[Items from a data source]
# # # # #

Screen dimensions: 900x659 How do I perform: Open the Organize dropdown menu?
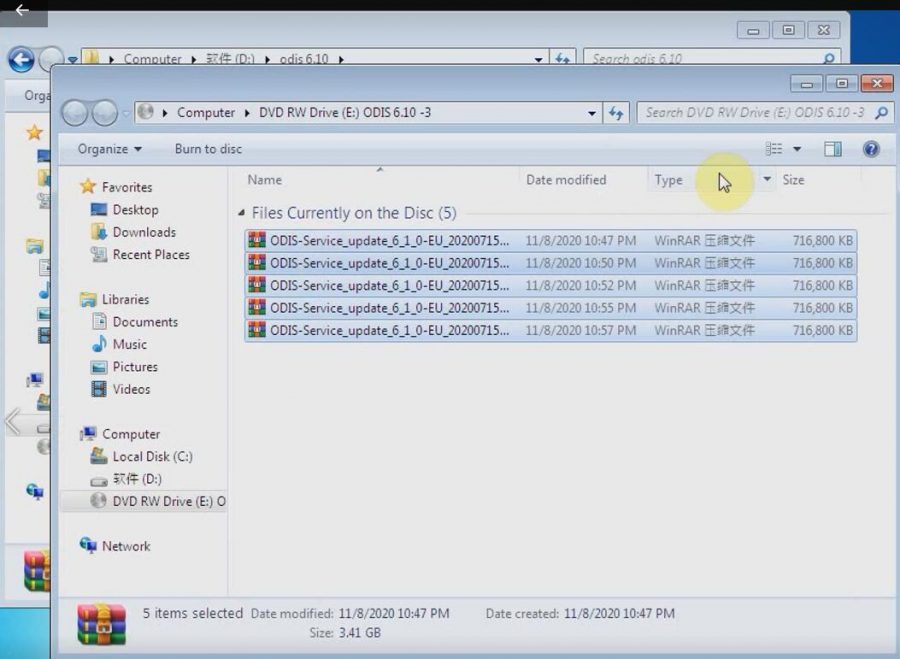[x=106, y=148]
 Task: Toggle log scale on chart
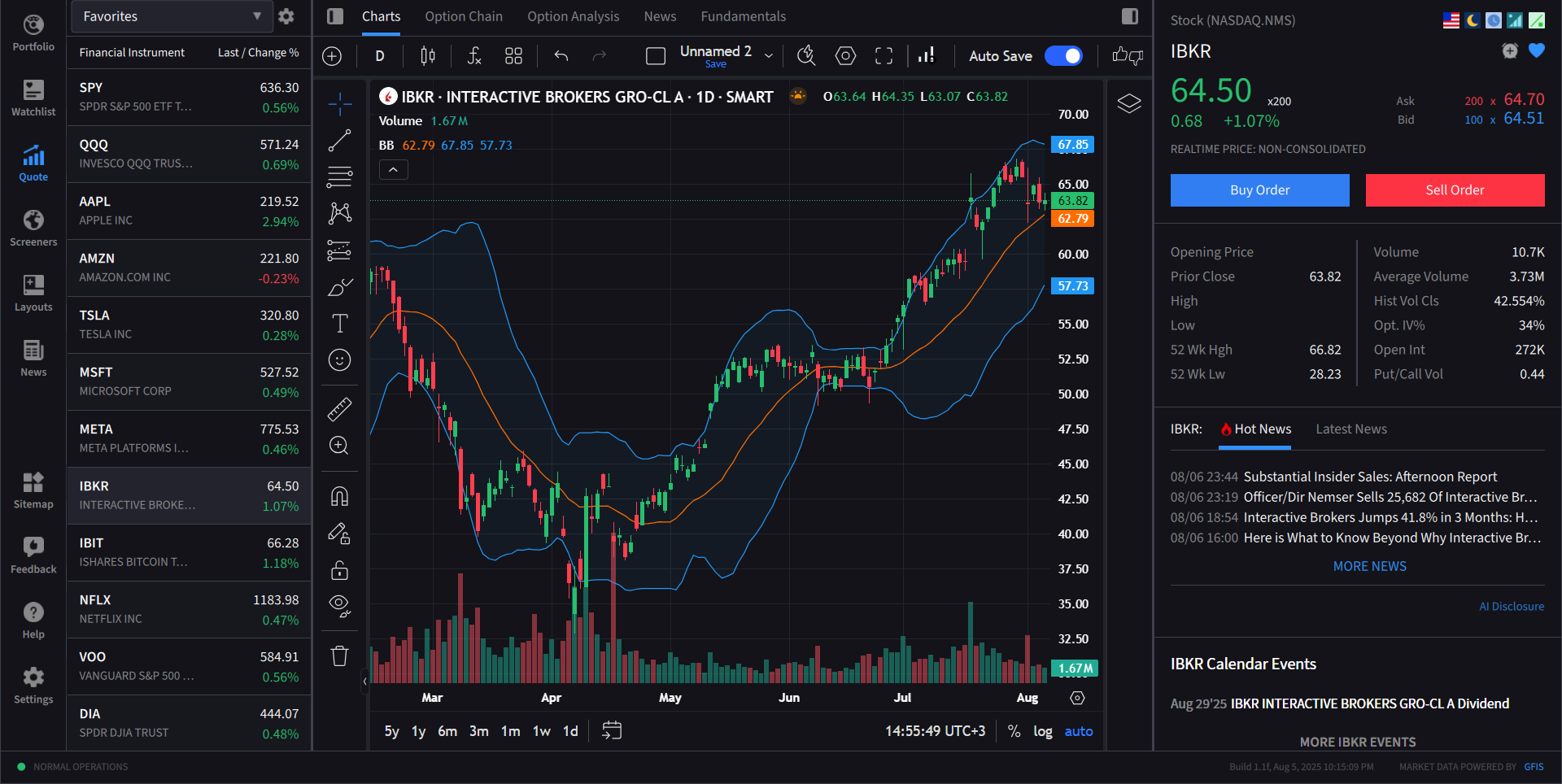1042,731
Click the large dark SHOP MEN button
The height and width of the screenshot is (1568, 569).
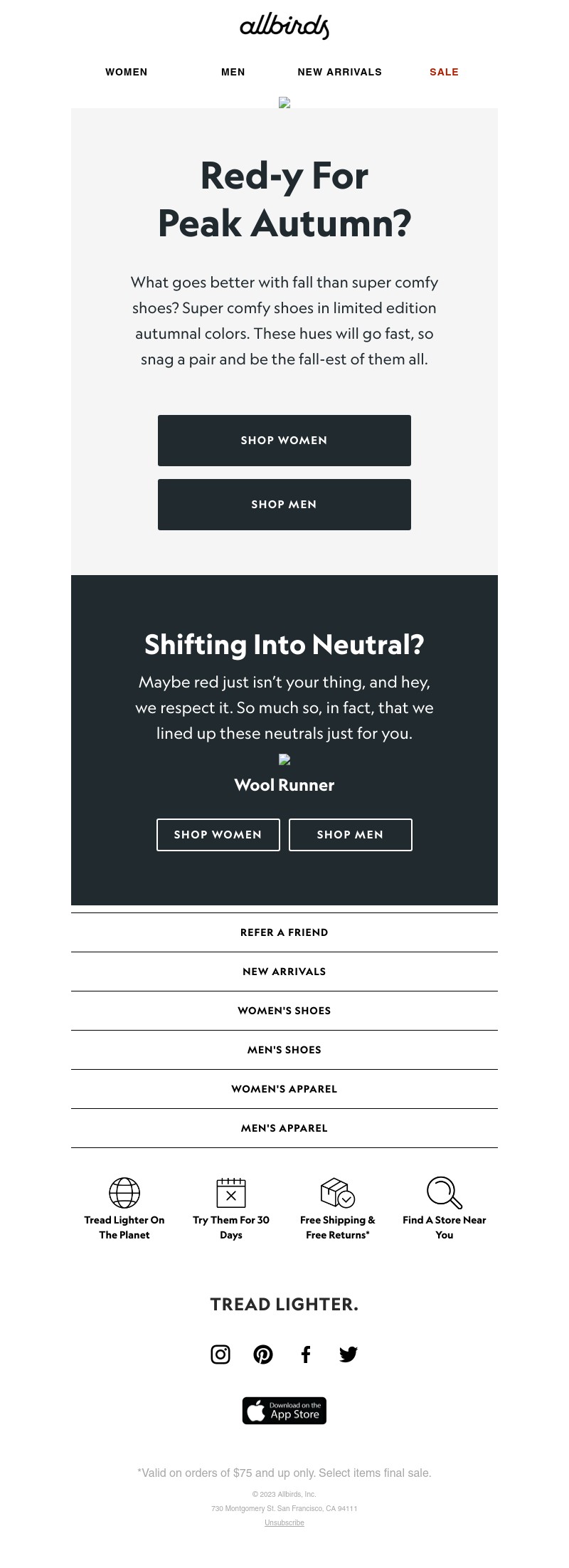click(284, 505)
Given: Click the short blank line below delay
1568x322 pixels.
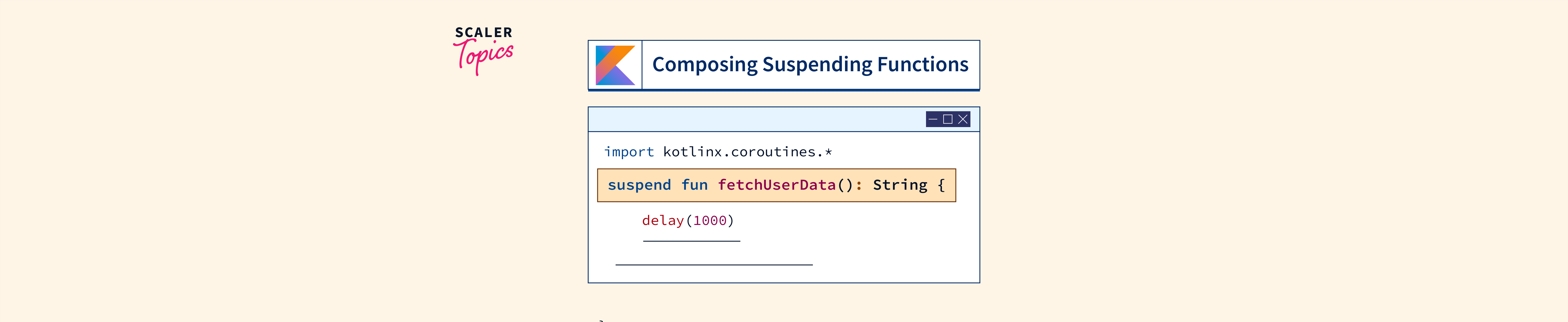Looking at the screenshot, I should (x=691, y=241).
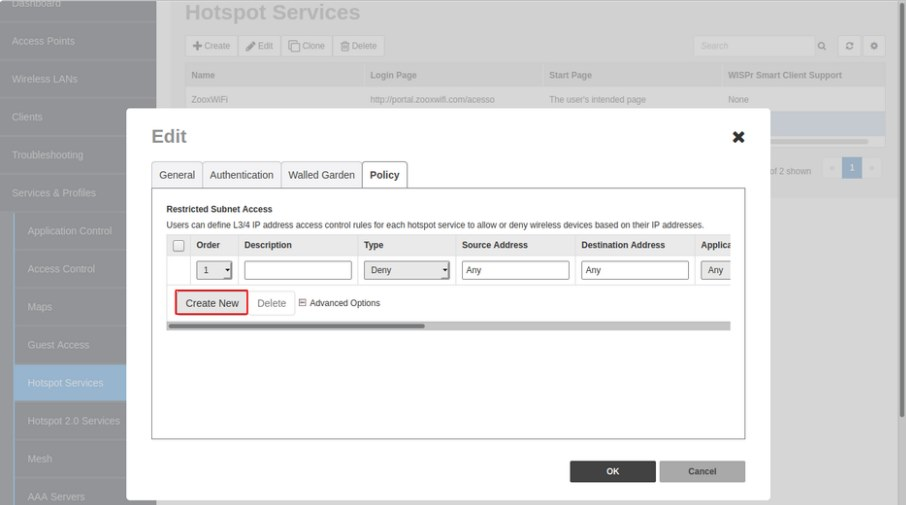Open the Type Deny dropdown
906x505 pixels.
pyautogui.click(x=406, y=270)

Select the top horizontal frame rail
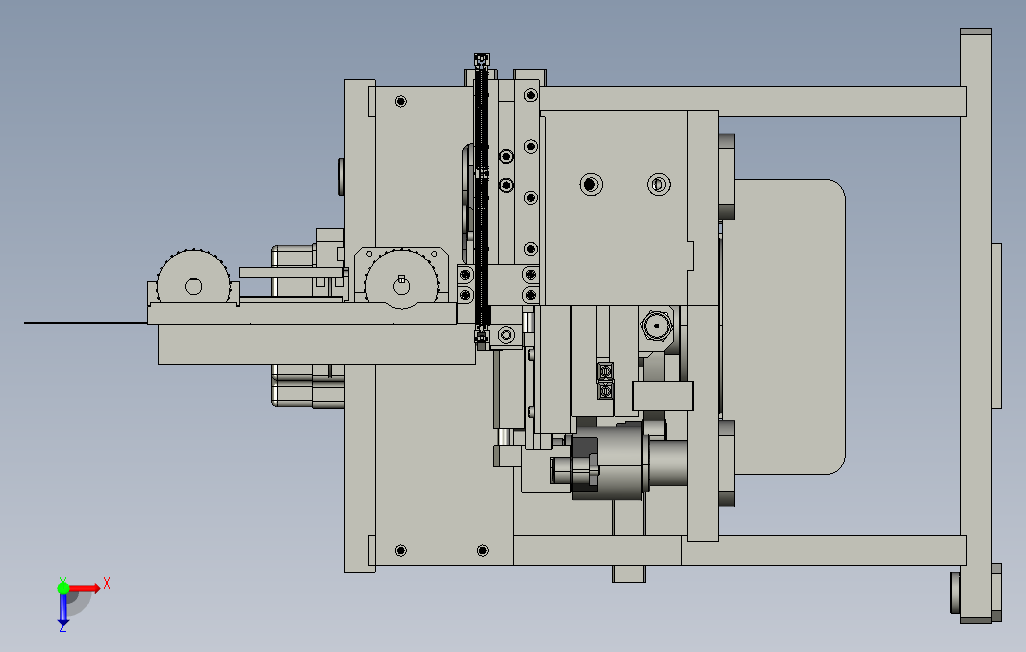(x=752, y=101)
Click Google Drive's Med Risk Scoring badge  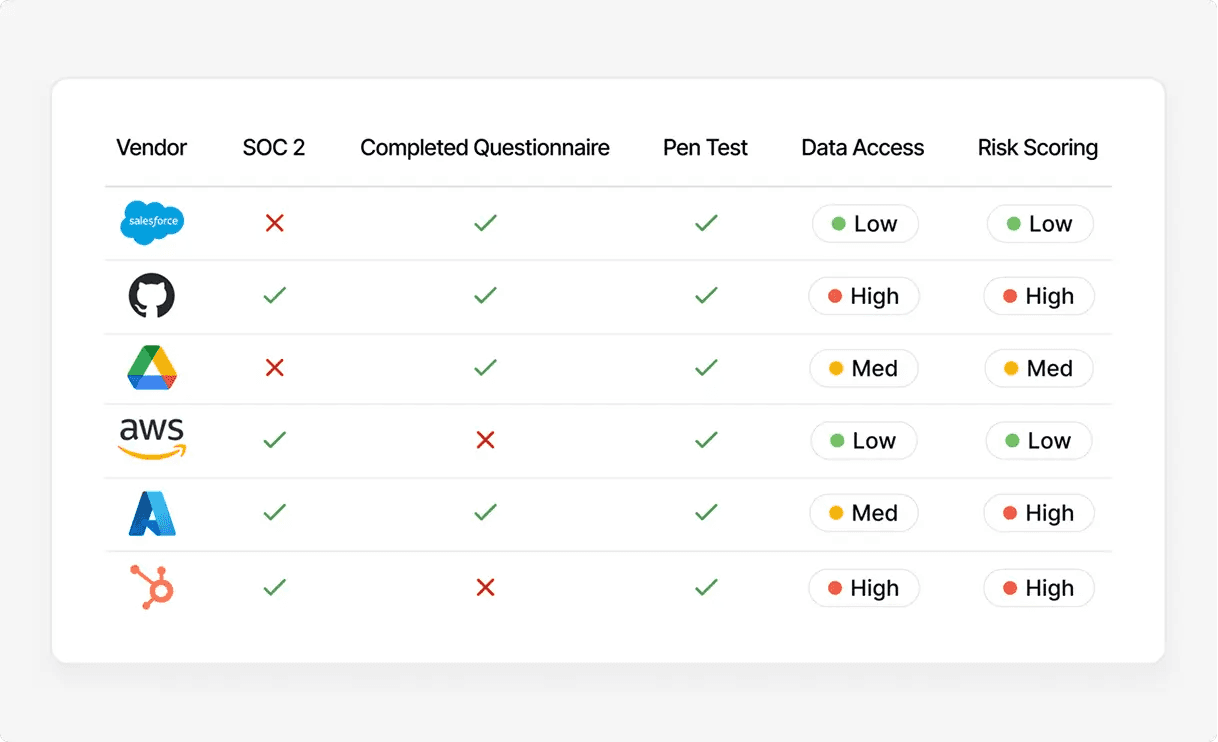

# # # # #

Exactly the lines from the line that contains "Select the top horizontal frame rail" through the last line above, and no other lines, must be output, with pictures excluded.

* COMPLETED TASK
Select the top horizontal frame rail
(x=752, y=101)
Click Google Drive's Med Risk Scoring badge  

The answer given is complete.